UK national newspapers this week showed a united front in condemning the topless photographs of the Duchess of Cambridge, with papers describing them as “grossly intrusive” and “unpleasant”.
The Royal household reacted angrily to the photos being published in France, and British newspapers – broadsheets and tabloids – have unanimously followed suit.
The Daily Mail editorial said: “[L]et’s be absolutely clear: the French edition of Closer magazine and the paparazzi who took the photos are guilty of an indefensible intrusion of privacy.
“Critics of the British Press and the current system of newspaper self-regulation should take note that, when London papers were offered similar pictures last week, they rightly did not want anything to do with them.
“To have used them would have been a blatant breach of the Editors’ code of practice, on which the Press Complaints Commission makes its judgments. This makes a clear distinction between photographs taken in public places and those where the subject has a reasonable expectation of privacy.

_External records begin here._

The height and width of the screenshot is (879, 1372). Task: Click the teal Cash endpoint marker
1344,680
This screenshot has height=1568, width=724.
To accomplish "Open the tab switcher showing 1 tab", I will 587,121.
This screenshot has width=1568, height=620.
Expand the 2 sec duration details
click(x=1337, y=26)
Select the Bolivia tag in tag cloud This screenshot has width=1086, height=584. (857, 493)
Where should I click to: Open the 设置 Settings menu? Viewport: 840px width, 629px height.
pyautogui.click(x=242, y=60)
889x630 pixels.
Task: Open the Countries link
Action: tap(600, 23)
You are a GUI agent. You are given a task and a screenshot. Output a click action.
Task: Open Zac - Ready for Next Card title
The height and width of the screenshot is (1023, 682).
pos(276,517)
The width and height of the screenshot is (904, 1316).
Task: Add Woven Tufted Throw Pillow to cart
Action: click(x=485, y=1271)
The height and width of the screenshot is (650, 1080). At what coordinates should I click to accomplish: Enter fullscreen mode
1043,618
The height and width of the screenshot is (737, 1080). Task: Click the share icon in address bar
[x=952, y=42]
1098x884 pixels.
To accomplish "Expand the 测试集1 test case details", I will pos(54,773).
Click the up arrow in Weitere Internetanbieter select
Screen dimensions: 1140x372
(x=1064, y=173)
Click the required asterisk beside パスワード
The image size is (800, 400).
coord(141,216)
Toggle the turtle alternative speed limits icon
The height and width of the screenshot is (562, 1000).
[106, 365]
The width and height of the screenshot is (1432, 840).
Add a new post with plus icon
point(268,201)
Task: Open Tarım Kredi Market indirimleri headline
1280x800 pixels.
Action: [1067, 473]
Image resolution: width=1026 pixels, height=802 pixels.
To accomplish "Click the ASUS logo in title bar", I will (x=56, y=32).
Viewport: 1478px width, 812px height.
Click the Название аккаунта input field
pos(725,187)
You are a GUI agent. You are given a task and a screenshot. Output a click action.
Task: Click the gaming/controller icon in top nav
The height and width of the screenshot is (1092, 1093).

“The bitter irony, of course, is that France is considered a shining beacon by those who wish to shackle the UK’s free Press with statutory regulation.”
The Sun also made its editorial stance clear, telling readers they would “not be seeing in The Sun those topless pictures”.
It said the Kate photos “fall into an entirely different category” to the pictures of Prince Harry, which the paper published earlier in August.
“She was on a private holiday in a private chateau. The path from which the photographer took his pictures was a mile away. She had every expectation of privacy,” the editorial said.
“Nor is there the slightest public interest in publishing this set of intimate pictures in such circumstances.
“The Sun’s readers expect us to remain bold and fearless when it matters, and we will continue to act in the public interest when we think it right regardless of official pressure.”
It added: “The Duchess is a delightful, warm and hugely admired figure.
“She displayed magnificent dignity yesterday when she must have been boiling with anger.”
The Daily Express was also sympathetic with “poor Kate”, saying: “[S]he must have been in turmoil about the extremely unpleasant intrusion into her privacy that she had suffered.”
The Independent editorial said: “For all the criticism of the British press, it is notable that – so far, at least – all have chosen not to print the controversial pictures. Quite right.
“The most disturbing aspect of the affair is the parallels with the paparazzi's hounding of Princess Diana. More than anything, Closer's objectionable editorial decision cannot signal open season on the wife of her son.”